Week 24: Holding space
Sometimes I fear that others will overlook my grief now […]
Sometimes I fear that others will overlook my grief now that I am pregnant again. That the birth of a new child will somehow make people forget about my first daughter. I worry that sometimes, I do this too. I admit it’s hard not to get lost in the excitement of expecting again, and at times I do not want to go back and visit the darker moments of my painful past. But my sorrow over the death of my first daughter is always with me, and I want others to know that it’s OKAY to acknowledge my grief over the loss of one of my children while holding onto hope and excitement in planning for another.
I bring this up, because as I write this, I am one day shy of the one-year anniversary of my daughter’s stillbirth. A year ago from tomorrow my daughter was brought into this world, perfect at full-term, but lifeless due to a fluke infection. As I reflect back on the events of last year and also look ahead to the plans for the future, I sit in this uncomfortable spot where I struggle to find a space for both my grief and joy. It’s as if I’m parenting two children, one in memory, and one in dreams to be, but not a single one in the physical realm of reality. It’s a tough job, parenting this way, and finding room for my conflicting emotions about both is almost tougher. But somehow, some way, I have been able to find space in my soul for both of these children, and both the feelings of grief and happiness I am experiencing all at once because of them.
A wise woman once told me that this phenomenon, this ability to hold space for a dreadful emotion and a joyful one at the same time, is part of the beauty of being human. We CAN and are ABLE to hold space for both grief and joy, pain and pleasure; after all these emotions I’m experiencing were all born out of the same place, they were all born out of the love I hold for my children. So, why wouldn’t I be able to find a place to carry both in my heart simultaneously?

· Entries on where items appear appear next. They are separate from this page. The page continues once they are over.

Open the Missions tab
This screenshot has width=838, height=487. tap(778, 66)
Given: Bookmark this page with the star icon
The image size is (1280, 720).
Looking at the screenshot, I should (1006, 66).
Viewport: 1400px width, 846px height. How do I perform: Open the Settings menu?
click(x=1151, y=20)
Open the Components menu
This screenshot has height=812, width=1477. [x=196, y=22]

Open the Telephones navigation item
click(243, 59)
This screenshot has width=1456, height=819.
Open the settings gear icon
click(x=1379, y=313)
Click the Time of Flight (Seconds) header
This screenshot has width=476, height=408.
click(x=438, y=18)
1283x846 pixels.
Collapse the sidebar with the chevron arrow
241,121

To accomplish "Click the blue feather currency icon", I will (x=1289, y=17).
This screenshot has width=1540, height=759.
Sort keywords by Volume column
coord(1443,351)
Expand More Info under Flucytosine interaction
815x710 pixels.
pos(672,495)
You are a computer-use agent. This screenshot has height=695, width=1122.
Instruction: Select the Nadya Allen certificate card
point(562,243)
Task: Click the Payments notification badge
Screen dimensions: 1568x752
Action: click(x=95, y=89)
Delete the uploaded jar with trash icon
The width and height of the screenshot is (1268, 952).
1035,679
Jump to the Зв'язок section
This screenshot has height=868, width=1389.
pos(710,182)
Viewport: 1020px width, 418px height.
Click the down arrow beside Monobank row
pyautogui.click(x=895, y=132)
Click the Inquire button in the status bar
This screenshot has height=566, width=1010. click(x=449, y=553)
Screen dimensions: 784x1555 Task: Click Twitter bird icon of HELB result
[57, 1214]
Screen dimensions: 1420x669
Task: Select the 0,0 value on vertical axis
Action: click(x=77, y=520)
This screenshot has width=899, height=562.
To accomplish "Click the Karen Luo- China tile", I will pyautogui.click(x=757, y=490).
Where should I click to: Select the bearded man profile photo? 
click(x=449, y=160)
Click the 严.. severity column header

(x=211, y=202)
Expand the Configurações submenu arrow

My only hope, as I approach the year anniversary of my first daughter’s death, is that others will be able to do the same and will be able to hold a space for acknowledging my grief over the loss of baby No. 1 along with my happiness for baby No. 2. Which means that people will be able to see that a new baby, a new child, a living child does not replace the one that came before, the one that breathes only in my heart, the one that is deceased. It’s just the same as if my first child had lived, the love I hold for my first child is not replaced by my second living one. If anything, love just grows, only in my story love grows alongside of grief, intertwined like the thorns and leaves of a rose, budding with beauty, as the love I embrace for both.